Classification: Funerary Structures 

Period/ Year Built: 1760s 

Historical Background / Description: 

The Groete Creek tombs are two well preserved Dutch tombs located along Groete River, a tributary of the Essequibo River, situated some 24 kilometres (15 miles) north from the town of Bartica. The tombs are those of Cornelius Boter, owner of Plantation New Vredenburg and his wife, Elisabeth Hollander. Cornelius Boter, born in Middelburg, Zeeland, was a councillor of civil and criminal justice in the colony of Essequibo. In 1739, the Dutch West India Company (DWIC) granted him permission to operate on a tract of land located on the left bank of the Essequibo River. The area now known as Groete Creek was part of his New Vredenburg Estate. Mr. Boter died on September 18, 1764, at the age of 68 and was buried near the river embankment on his plantation.

* Data provided:
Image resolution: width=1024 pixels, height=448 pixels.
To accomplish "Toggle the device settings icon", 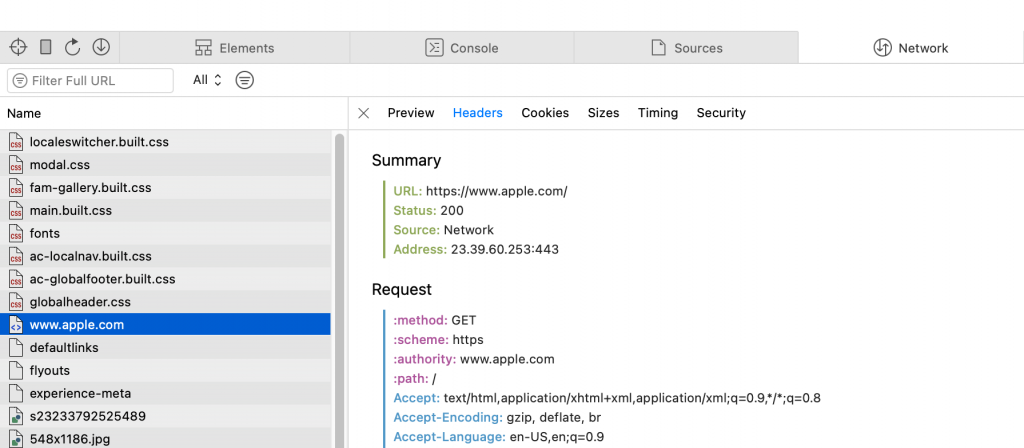I will (46, 47).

* Goals:
[A] Reproduce verbatim the part of the passage on the Groete Creek tombs that opens with the words containing "Historical Background /" and closes with "on his plantation.".
[B] Go on with the passage on the Groete Creek tombs from the point where it stops.

* Task responses:
[A]
Historical Background / Description: 

The Groete Creek tombs are two well preserved Dutch tombs located along Groete River, a tributary of the Essequibo River, situated some 24 kilometres (15 miles) north from the town of Bartica. The tombs are those of Cornelius Boter, owner of Plantation New Vredenburg and his wife, Elisabeth Hollander. Cornelius Boter, born in Middelburg, Zeeland, was a councillor of civil and criminal justice in the colony of Essequibo. In 1739, the Dutch West India Company (DWIC) granted him permission to operate on a tract of land located on the left bank of the Essequibo River. The area now known as Groete Creek was part of his New Vredenburg Estate. Mr. Boter died on September 18, 1764, at the age of 68 and was buried near the river embankment on his plantation.

[B]
Elisabeth Hollander, the wife of Cornelius Boter, was born in Essequibo on July 15, 1698. Her marriage to Boter was her second; her first was to Hendrik Spoors. Spoors was a civil servant who acted as the Secretary and Bookkeeper for the Dutch West India Company (DWIC) upon his arrival to the colony on April 7, 1713. Their marriage took place on October 19, 1714 and Hollander’s first child, Adrian Spoors was born on July 24, 1715. Hendrik Spoors died on January 4, 1720. Adrian Spoors would later become the Director of the Plantation De Pilgrim; and eventually Secretary of Essequibo in 1744, succeeding Commander Laurens Storm van’s Gravesande. Hollander later married Boter and lived on his plantation until the time of her death on October 18, 1769. She was buried next to her husband.